## WHAT IS REQUIRED
Print out each entry below exactly, please.

## RECORDS PROVIDED
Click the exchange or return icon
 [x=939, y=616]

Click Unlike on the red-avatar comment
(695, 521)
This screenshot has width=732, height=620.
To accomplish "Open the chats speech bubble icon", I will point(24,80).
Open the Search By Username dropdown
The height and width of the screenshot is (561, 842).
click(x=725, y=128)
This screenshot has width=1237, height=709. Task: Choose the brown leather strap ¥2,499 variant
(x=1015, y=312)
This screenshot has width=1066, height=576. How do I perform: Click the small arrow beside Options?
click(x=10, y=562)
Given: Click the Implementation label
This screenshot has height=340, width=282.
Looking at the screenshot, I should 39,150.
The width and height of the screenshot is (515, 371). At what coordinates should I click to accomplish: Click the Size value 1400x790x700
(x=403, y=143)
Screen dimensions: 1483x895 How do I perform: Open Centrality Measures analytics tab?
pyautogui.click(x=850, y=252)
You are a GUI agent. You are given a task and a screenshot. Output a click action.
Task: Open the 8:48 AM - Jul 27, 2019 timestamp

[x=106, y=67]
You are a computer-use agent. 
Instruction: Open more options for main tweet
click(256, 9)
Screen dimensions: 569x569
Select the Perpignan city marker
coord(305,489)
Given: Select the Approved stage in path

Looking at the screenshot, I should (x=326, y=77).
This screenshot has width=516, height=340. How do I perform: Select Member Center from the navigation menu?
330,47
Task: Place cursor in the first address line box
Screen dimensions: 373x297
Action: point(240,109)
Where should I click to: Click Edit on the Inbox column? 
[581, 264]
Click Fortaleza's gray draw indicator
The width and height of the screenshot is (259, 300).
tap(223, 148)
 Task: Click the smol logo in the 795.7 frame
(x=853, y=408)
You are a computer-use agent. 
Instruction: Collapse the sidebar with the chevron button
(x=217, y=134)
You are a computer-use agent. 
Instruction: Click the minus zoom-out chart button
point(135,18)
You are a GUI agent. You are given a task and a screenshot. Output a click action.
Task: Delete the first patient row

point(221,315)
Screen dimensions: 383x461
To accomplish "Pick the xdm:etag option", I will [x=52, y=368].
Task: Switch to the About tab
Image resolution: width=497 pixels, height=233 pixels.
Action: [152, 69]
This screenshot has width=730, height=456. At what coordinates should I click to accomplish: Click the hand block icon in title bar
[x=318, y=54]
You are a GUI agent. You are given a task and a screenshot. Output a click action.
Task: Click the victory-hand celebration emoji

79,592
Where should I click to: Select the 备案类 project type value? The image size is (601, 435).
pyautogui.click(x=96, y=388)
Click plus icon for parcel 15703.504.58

## WORKED SOLUTION
Click the exchange or return icon
 [x=939, y=616]

Click Unlike on the red-avatar comment
(695, 521)
This screenshot has width=732, height=620.
To accomplish "Open the chats speech bubble icon", I will point(24,80).
Open the Search By Username dropdown
The height and width of the screenshot is (561, 842).
click(x=725, y=128)
This screenshot has width=1237, height=709. Task: Choose the brown leather strap ¥2,499 variant
(x=1015, y=312)
This screenshot has width=1066, height=576. How do I perform: Click the small arrow beside Options?
click(x=10, y=562)
Given: Click the Implementation label
This screenshot has height=340, width=282.
Looking at the screenshot, I should 39,150.
The width and height of the screenshot is (515, 371). At what coordinates should I click to accomplish: Click the Size value 1400x790x700
(x=403, y=143)
Screen dimensions: 1483x895 How do I perform: Open Centrality Measures analytics tab?
pyautogui.click(x=850, y=252)
You are a GUI agent. You are given a task and a screenshot. Output a click action.
Task: Open the 8:48 AM - Jul 27, 2019 timestamp

[x=106, y=67]
You are a computer-use agent. 
Instruction: Open more options for main tweet
click(256, 9)
Screen dimensions: 569x569
Select the Perpignan city marker
coord(305,489)
Given: Select the Approved stage in path

Looking at the screenshot, I should (x=326, y=77).
This screenshot has width=516, height=340. How do I perform: Select Member Center from the navigation menu?
330,47
Task: Place cursor in the first address line box
Screen dimensions: 373x297
Action: point(240,109)
Where should I click to: Click Edit on the Inbox column? 
[581, 264]
Click Fortaleza's gray draw indicator
The width and height of the screenshot is (259, 300).
tap(223, 148)
 Task: Click the smol logo in the 795.7 frame
(x=853, y=408)
You are a computer-use agent. 
Instruction: Collapse the sidebar with the chevron button
(x=217, y=134)
You are a computer-use agent. 
Instruction: Click the minus zoom-out chart button
point(135,18)
You are a GUI agent. You are given a task and a screenshot. Output a click action.
Task: Delete the first patient row

point(221,315)
Screen dimensions: 383x461
To accomplish "Pick the xdm:etag option", I will [x=52, y=368].
Task: Switch to the About tab
Image resolution: width=497 pixels, height=233 pixels.
Action: [152, 69]
This screenshot has width=730, height=456. At what coordinates should I click to accomplish: Click the hand block icon in title bar
[x=318, y=54]
You are a GUI agent. You are given a task and a screenshot. Output a click action.
Task: Click the victory-hand celebration emoji

79,592
Where should I click to: Select the 备案类 project type value? The image size is (601, 435).
pyautogui.click(x=96, y=388)
Click plus icon for parcel 15703.504.58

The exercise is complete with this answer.